Когда время стало приближаться к шести вечера, он оделся, чтобы идти на условленную встречу. Но в дверях столкнулся с доктором.
– В город, на вызов ездил, – сказал Хаваш и добавил: – Советую взять меня с собой для большей безопасности! Если полицейский на углу увидит тебя с врачом, известным всей округе, это снимет всякие подозрения.
– Ничего не имею против, – согласился Тибор, – у меня от тебя тайн нет и если тебе это не обременительно…
Негромко разговаривая, они шли по направлению к Тэтэню. Хаваш, смеясь, рассказывал, что приют содержится на жалкие крохи, отчисляемые от прибылей финансовых воротил. Однако многие инвалиды, съев «банкирский» обед, отправляются в город, ведут агитацию против своих «благодетелей», а потом как ни в чем не бывало возвращаются в приют и преспокойно засыпают в постелях, приобретенных на банкирские средства. «Банкиры возмущены неблагодарностью инвалидов, – посмеиваясь, говорил он. – А недавно один инвалид так прямо и заявил управляющему банка, посетившему приют: «Вы что же, думаете, горячим чайком да колбаской нам рот заткнуть и заставить забыть, что ради ваших барышей мы на фронте стали калеками? Не выйдет!» Сегодня в городе арестован Дюла Ковач, страдающий пороком сердца, тоже из нашего приюта. Схватили его во время облавы и обнаружили в карманах пачки коммунистических листовок. До войны был парикмахером. Обходительный, вежливый, пользовался здесь большой популярностью. Теперь по палатам из рук в руки передают прошение. Почти все подписались. Требуют освободить арестованного. Между прочим, в прошении есть такие слова: «Куда это годится – объявлять коммуниста врагом революции!»»

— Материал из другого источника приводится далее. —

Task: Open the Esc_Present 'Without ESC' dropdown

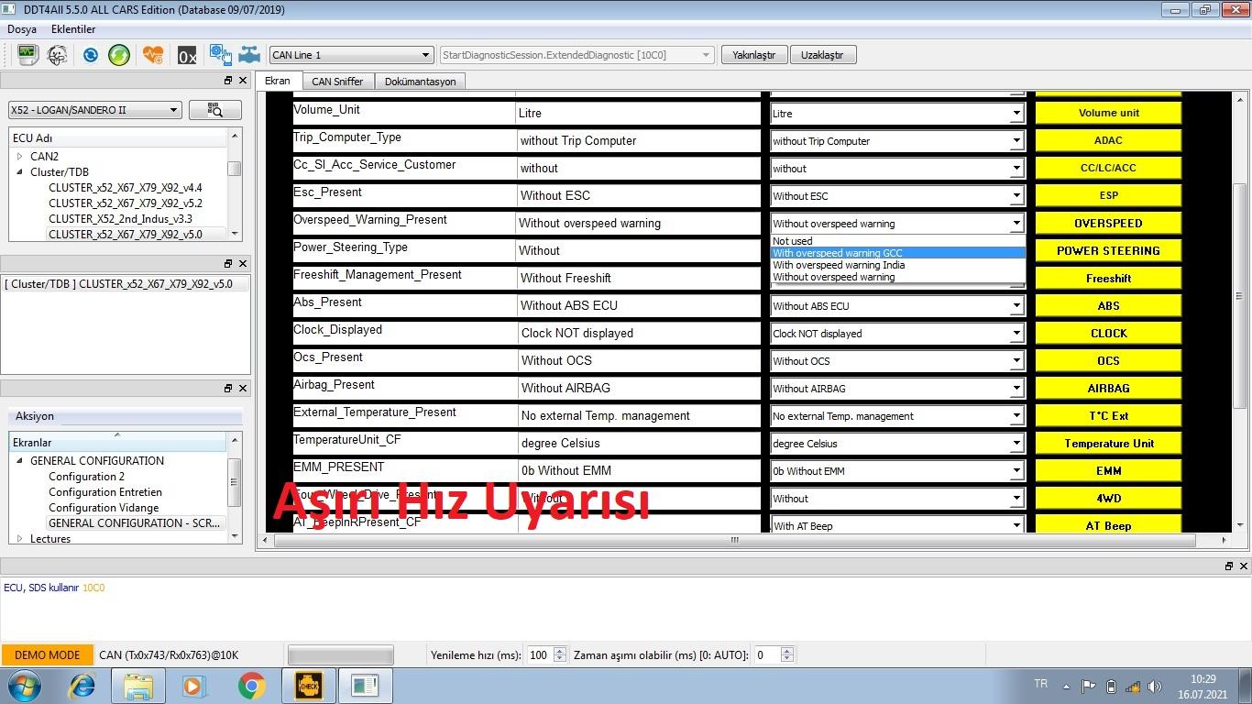Action: tap(1016, 196)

В этот момент навстречу им из темноты вышел мужчина. Тибор узнал бывшего военнопленного, с которым был знаком еще в Москве. Мужчина поравнялся с ними и, покосившись на Хаваша, прошел мимо. Тогда Тибор громко сказал: «Славный ты человек, доктор!» Товарищ обернулся… А дальше все произошло так, как сказала вчера Лиза Арвале.
Товарищ уже скрылся за поворотом, а Тибор все еще не мог справиться с радостным волнением: связь налажена, в кармане лежит послание Центрального Комитета. Скорей за работу!
По дороге домой он сказал Хавашу:
– Так. Значит, много людей вступилось за Дюла Ковача?.. Все-таки тверды наши позиции. И здесь, в Приюте инвалидов войны, и в других местах…
– Верно, Тибор, – согласился Хаваш.
– Ну вот, кажется, и пришло время поговорить о нашей вере в массы, – весело отозвался Тибор.
Однако разговор опять не состоялся: доктор неожиданно заторопился. Извинившись, он объяснил Тибору:
– Сегодня вечером у меня гости. Конечно, если ты возражаешь, могу принять их в вестибюле. Впрочем, это надежные люди. И тебе не помешало бы немного развлечься.